An hour later, footage of the strike appeared to be geolocated from a rocket launching site within Gaza. Yet by now King Abdullah of Jordan was following Abbas by cancelling his summit with Biden, Abbas and President Abdel Fattah el-Sisi of Egypt. A narrative had spread. The facts couldn’t catch up.
The next day the BBC’s Verify team released its analysis of the blast. It made no firm conclusions, pointing out only that there is a lack of corroborating evidence for an air strike. (“Another important part of missing evidence is missile fragments. Projectiles are often identifiable by the wreckage of their shell, and they can be used to determine the projectile’s origin. But in this case, we have not seen that evidence.”) But the broadcaster’s day-two caution has been undermined by its rush to report on day one.

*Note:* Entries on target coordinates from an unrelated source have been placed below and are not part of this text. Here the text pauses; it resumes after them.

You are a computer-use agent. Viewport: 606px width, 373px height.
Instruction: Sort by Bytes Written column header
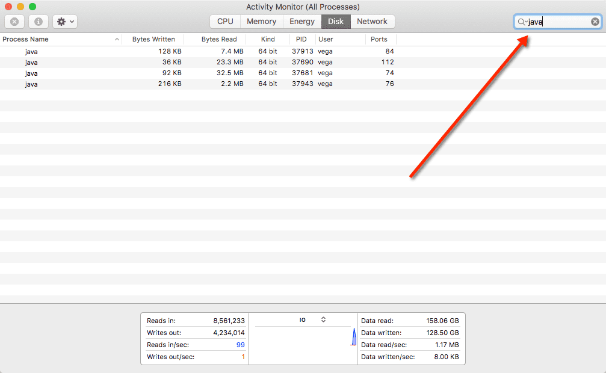click(x=153, y=39)
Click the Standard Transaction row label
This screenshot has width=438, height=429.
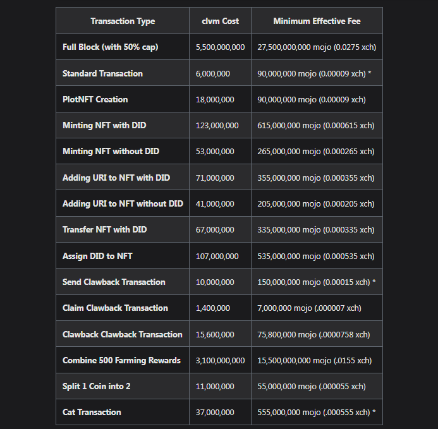tap(102, 73)
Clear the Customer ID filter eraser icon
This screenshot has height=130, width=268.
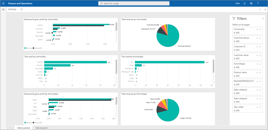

“The reality is that you have to feed the beast,” a former editor of BBC News told me. BBC Verify is a flagship news initiative, not a replacement for breaking news, and “the problem with that is fast news is flawed”. In a fairly short time, the former editor suggests, the BBC got it right – the origin of the blast was being contested by the time of the News at Ten and later on Newsnight.
Yet the news spread in the interim. Periodic news programmes are no longer the primary means that the BBC conveys information. Its website, push notifications and social accounts are. Online stories can build within minutes, sparking outrage and protest. “Those millions who formed an opinion and aren’t willing to revise it later, they’re lost anyway,” suggests the former editor. But in a conflict as contested as this one, those lost amount to millions. Biden’s Middle East tour, now limited to Israel alone, has collapsed on a possible falsehood.